* _PROBLEM REQUIREMENTS_
Transcribe the records without any change, from their first line through the line containing "coord(217,305)".

····················

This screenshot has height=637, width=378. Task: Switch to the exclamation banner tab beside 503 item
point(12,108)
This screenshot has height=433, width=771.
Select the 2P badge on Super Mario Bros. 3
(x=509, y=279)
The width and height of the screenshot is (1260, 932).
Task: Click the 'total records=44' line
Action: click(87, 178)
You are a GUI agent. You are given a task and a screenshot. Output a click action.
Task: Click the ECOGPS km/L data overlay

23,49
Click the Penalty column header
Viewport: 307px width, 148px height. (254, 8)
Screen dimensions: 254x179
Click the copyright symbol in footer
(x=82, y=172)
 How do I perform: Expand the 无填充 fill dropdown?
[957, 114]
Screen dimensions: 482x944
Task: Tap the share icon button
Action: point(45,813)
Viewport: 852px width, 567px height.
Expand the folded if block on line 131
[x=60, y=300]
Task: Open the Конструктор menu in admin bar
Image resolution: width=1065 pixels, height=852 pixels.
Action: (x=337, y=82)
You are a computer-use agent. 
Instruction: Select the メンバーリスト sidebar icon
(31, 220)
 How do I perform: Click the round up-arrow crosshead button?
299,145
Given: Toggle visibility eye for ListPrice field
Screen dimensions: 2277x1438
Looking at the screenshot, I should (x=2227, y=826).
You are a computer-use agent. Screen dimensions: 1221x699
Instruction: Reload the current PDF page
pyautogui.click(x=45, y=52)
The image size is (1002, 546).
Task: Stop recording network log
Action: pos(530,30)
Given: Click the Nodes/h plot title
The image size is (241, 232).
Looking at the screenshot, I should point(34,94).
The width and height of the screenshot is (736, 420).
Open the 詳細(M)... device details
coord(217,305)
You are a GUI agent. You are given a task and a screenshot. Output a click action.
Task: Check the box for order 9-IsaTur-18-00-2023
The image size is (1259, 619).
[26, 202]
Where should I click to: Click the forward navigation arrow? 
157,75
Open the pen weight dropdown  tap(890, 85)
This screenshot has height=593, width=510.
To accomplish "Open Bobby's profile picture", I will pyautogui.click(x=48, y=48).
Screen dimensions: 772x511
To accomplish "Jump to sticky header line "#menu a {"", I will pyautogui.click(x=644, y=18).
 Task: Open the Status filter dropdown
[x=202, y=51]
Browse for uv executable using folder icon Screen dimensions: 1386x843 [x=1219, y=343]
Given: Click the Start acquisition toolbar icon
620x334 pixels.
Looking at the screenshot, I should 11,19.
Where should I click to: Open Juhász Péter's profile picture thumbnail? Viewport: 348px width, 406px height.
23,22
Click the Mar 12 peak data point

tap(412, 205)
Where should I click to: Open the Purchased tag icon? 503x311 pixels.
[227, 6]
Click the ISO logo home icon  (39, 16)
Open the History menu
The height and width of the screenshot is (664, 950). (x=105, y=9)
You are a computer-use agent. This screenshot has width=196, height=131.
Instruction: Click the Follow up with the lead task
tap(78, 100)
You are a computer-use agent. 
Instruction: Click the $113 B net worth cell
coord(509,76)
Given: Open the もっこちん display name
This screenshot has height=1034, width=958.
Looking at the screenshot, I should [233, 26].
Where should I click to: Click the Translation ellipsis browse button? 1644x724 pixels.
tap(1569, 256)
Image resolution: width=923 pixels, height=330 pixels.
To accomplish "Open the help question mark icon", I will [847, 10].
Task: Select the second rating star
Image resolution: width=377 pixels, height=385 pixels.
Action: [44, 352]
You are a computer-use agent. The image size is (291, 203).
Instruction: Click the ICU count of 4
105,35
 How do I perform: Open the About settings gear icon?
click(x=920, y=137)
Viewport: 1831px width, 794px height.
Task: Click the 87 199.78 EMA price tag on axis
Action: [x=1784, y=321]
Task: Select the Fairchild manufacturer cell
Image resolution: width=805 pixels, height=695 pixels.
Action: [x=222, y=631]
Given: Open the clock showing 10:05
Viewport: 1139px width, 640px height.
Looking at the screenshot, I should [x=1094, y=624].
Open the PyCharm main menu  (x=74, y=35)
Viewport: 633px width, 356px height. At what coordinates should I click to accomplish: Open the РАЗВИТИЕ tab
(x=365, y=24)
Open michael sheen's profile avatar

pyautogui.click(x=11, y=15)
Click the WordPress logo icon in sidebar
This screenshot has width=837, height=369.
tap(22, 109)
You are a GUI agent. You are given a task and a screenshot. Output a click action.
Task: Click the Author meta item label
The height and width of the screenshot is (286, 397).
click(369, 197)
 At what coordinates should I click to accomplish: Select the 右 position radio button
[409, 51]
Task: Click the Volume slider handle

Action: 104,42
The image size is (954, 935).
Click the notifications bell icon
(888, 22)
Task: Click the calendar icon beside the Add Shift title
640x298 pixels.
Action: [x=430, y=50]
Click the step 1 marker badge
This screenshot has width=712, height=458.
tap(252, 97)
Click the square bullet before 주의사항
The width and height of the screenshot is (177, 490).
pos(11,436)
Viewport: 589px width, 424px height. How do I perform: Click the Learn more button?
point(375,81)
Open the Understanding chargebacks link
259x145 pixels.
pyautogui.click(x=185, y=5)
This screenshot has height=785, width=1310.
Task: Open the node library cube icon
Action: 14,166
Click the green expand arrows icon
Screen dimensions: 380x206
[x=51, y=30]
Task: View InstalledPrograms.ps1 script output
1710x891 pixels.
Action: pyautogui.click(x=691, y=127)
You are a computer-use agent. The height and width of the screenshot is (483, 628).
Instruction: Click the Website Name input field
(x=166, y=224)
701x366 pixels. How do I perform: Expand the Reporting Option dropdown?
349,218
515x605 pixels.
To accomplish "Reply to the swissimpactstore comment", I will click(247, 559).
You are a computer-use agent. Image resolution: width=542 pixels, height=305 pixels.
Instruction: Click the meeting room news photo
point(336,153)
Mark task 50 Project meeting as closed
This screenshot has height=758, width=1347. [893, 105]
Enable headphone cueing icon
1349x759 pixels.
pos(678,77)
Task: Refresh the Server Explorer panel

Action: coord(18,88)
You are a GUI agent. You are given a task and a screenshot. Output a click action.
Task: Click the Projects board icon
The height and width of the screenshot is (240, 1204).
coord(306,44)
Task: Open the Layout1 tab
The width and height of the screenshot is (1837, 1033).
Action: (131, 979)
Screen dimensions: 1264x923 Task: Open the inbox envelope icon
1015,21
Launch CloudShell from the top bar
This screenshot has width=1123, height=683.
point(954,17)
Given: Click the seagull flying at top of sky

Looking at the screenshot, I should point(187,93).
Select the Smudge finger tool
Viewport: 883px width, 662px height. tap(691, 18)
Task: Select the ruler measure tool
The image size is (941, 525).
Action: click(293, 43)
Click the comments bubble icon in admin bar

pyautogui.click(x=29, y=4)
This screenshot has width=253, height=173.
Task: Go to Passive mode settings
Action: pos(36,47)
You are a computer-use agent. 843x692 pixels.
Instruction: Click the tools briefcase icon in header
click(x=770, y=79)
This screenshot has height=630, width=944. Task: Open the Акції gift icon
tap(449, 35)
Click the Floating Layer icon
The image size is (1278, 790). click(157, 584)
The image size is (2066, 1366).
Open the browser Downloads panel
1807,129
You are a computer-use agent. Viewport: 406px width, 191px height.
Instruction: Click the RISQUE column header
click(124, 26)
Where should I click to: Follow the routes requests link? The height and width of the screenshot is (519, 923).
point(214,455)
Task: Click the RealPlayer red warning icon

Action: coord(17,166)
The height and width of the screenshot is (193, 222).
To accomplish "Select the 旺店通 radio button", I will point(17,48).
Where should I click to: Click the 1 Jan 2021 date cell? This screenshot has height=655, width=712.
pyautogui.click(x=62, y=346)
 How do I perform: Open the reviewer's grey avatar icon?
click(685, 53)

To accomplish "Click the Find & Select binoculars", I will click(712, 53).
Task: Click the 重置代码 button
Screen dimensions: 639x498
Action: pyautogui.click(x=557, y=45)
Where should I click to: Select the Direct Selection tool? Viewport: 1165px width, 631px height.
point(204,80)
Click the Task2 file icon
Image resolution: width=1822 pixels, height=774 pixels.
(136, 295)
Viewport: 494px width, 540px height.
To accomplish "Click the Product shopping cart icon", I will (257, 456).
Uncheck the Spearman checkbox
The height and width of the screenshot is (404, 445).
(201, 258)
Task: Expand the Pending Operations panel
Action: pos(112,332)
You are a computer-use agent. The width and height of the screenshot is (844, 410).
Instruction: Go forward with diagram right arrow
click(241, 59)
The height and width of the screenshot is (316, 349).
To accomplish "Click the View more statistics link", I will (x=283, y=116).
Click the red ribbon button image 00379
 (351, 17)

····················

* _RESPONSE TO THIS TASK_
This screenshot has height=637, width=378. Task: Switch to the exclamation banner tab beside 503 item
point(12,108)
This screenshot has height=433, width=771.
Select the 2P badge on Super Mario Bros. 3
(x=509, y=279)
The width and height of the screenshot is (1260, 932).
Task: Click the 'total records=44' line
Action: click(87, 178)
You are a GUI agent. You are given a task and a screenshot. Output a click action.
Task: Click the ECOGPS km/L data overlay

23,49
Click the Penalty column header
Viewport: 307px width, 148px height. (254, 8)
Screen dimensions: 254x179
Click the copyright symbol in footer
(x=82, y=172)
 How do I perform: Expand the 无填充 fill dropdown?
[957, 114]
Screen dimensions: 482x944
Task: Tap the share icon button
Action: point(45,813)
Viewport: 852px width, 567px height.
Expand the folded if block on line 131
[x=60, y=300]
Task: Open the Конструктор menu in admin bar
Image resolution: width=1065 pixels, height=852 pixels.
Action: (x=337, y=82)
You are a computer-use agent. 
Instruction: Select the メンバーリスト sidebar icon
(31, 220)
 How do I perform: Click the round up-arrow crosshead button?
299,145
Given: Toggle visibility eye for ListPrice field
Screen dimensions: 2277x1438
Looking at the screenshot, I should (x=2227, y=826).
You are a computer-use agent. Screen dimensions: 1221x699
Instruction: Reload the current PDF page
pyautogui.click(x=45, y=52)
The image size is (1002, 546).
Task: Stop recording network log
Action: pos(530,30)
Given: Click the Nodes/h plot title
The image size is (241, 232).
Looking at the screenshot, I should point(34,94).
The width and height of the screenshot is (736, 420).
Open the 詳細(M)... device details
coord(217,305)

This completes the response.